▶ Exercise brief:
In the material below, pictures must be dropped. Repeat exactly, and only, the lines from the line with "Confirm the dialog with the OK button" to the line with "800x789 pixels. How", both ends included.

*** Task data ***

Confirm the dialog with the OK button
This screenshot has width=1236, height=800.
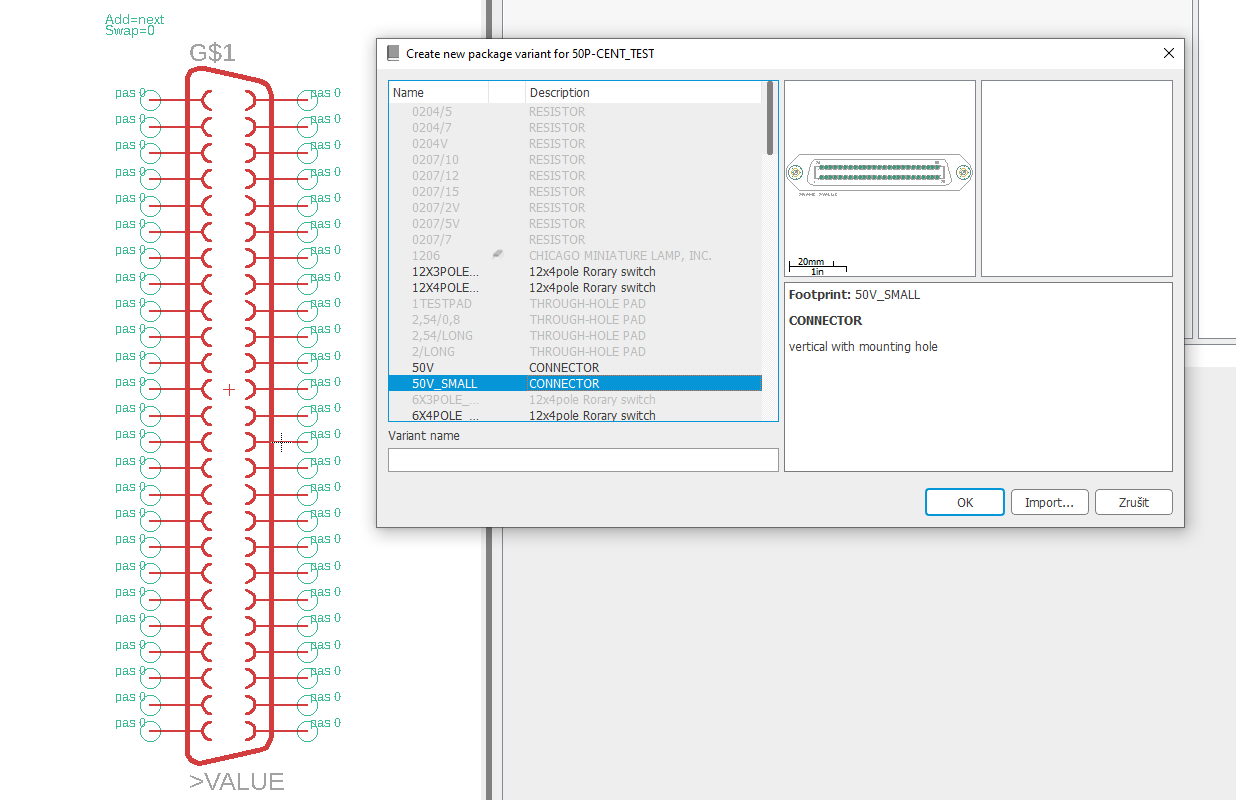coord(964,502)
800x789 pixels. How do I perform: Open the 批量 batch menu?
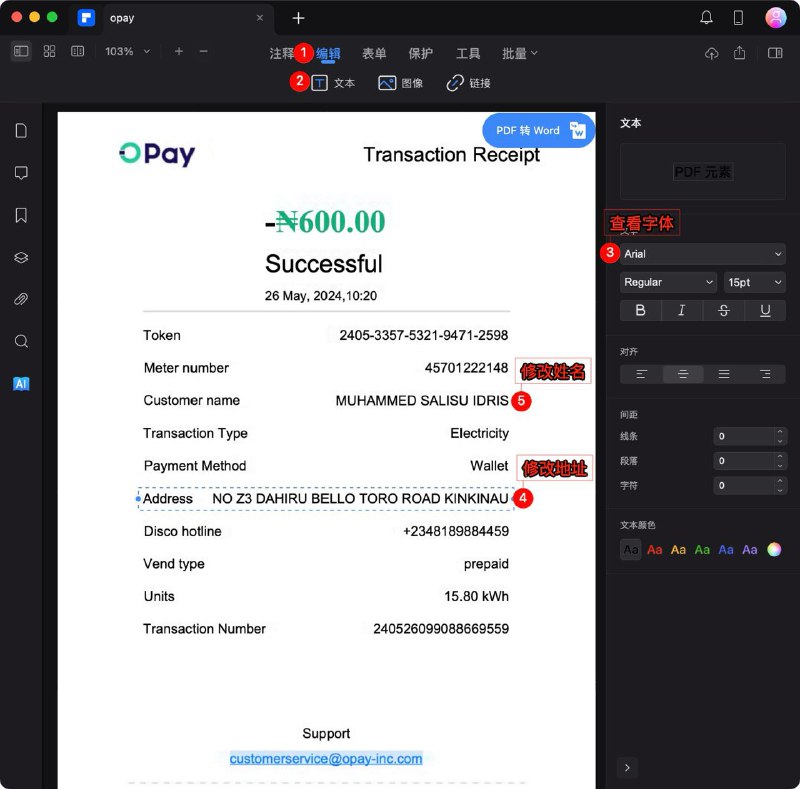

*** End of Task data ***
*** Task data ***

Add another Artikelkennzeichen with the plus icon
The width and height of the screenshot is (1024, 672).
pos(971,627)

*** End of Task data ***

▶ Finished exercise:
Confirm the dialog with the OK button
This screenshot has width=1236, height=800.
coord(964,502)
800x789 pixels. How do I perform: Open the 批量 batch menu?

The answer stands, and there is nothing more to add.